▶ [EXCERPT]

I said no, so he told me to sit on the ground. He pulled out a satellite phone from his pocket. “Don’t tell anyone because I am going to put my job on the line and I’m breaking the law. Call your family and tell them that you are safe and that they may not hear from you for many years to come.”

That was the most important phone call in my life. I am forever grateful to this person; I’ve never met him again – I don’t even know his name. There is a lot of goodness inside everyone in Australia.

“That was the most important phone call in my life. I am forever grateful to this person; I’ve never met him again.”

Coming to Australia

But there is also another side. When I came to mainland Australia I was put into Curtin Detention Centre (in the Kimberley, Western Australia). I was stripped of my human identity and marked with the number 982 on my arm. That was my name for the rest of my time there.

▶ [TASK STATEMENT] Copy out the excerpt word for word, everything from "Coming to Australia" down to "my time there.".

▶ [RECORDED INFORMATION]
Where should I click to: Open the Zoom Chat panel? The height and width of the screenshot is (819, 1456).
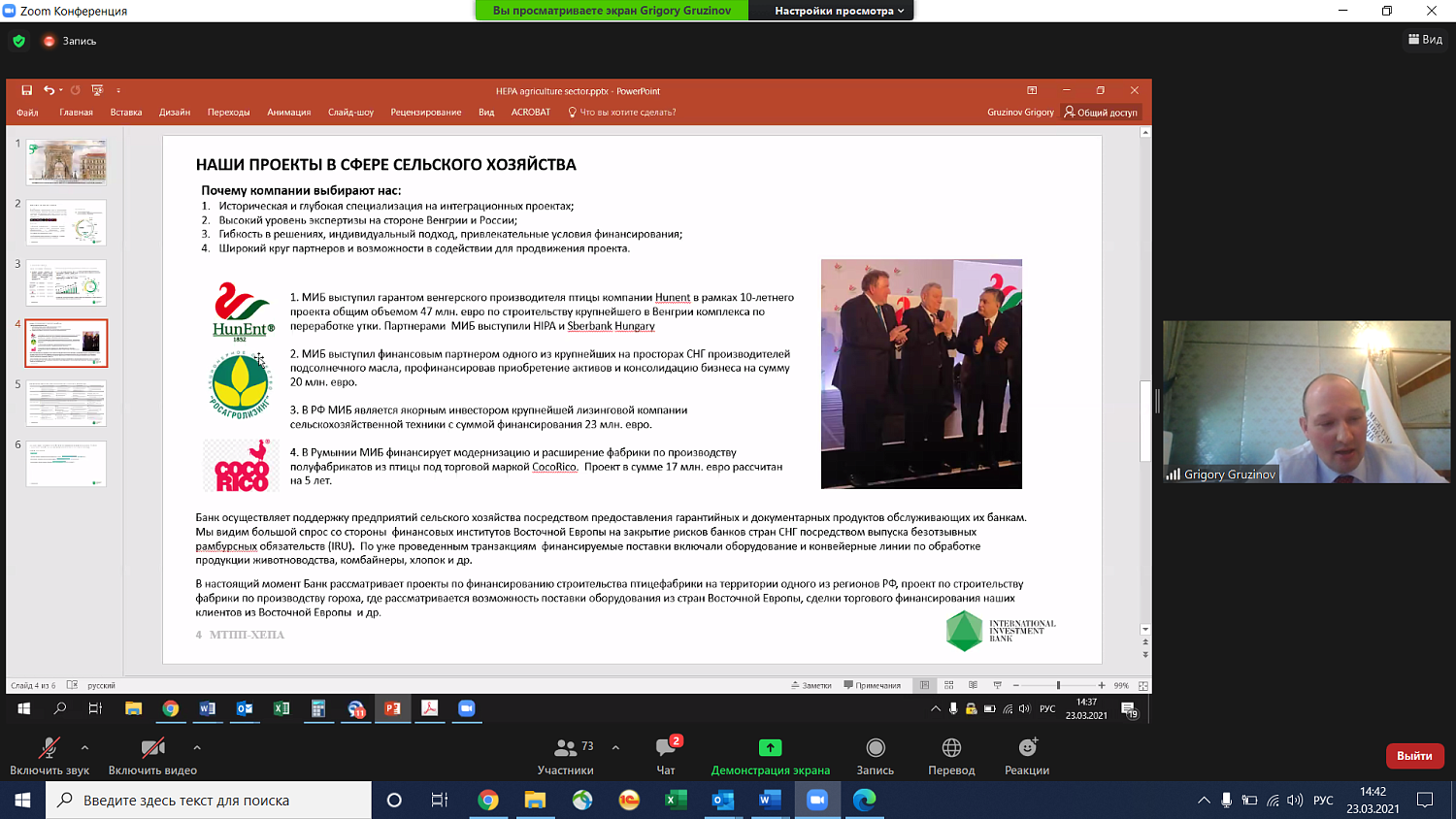(x=666, y=748)
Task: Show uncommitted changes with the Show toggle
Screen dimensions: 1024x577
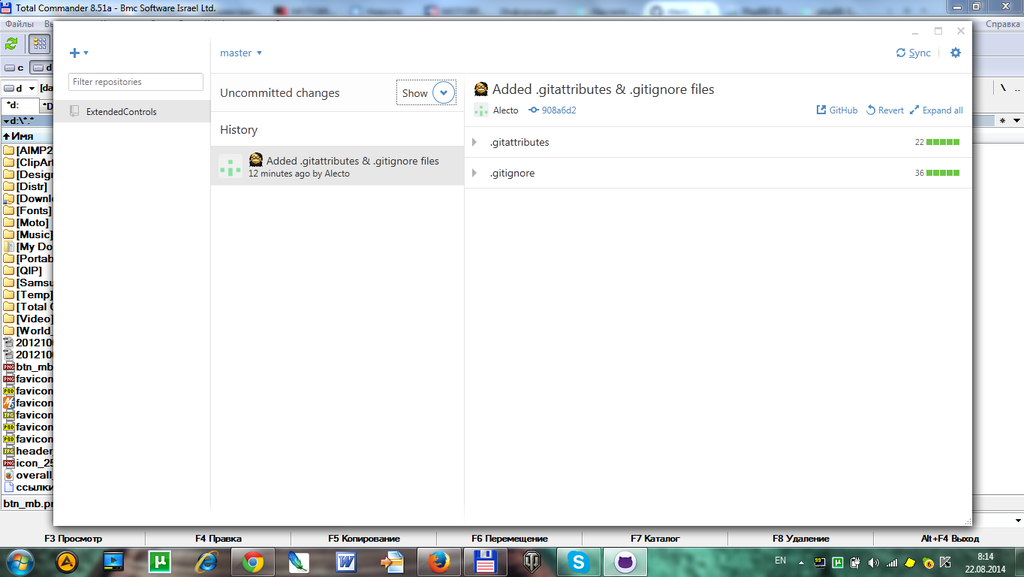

▶ [EXERCISE SOLUTION]
Coming to Australia

But there is also another side. When I came to mainland Australia I was put into Curtin Detention Centre (in the Kimberley, Western Australia). I was stripped of my human identity and marked with the number 982 on my arm. That was my name for the rest of my time there.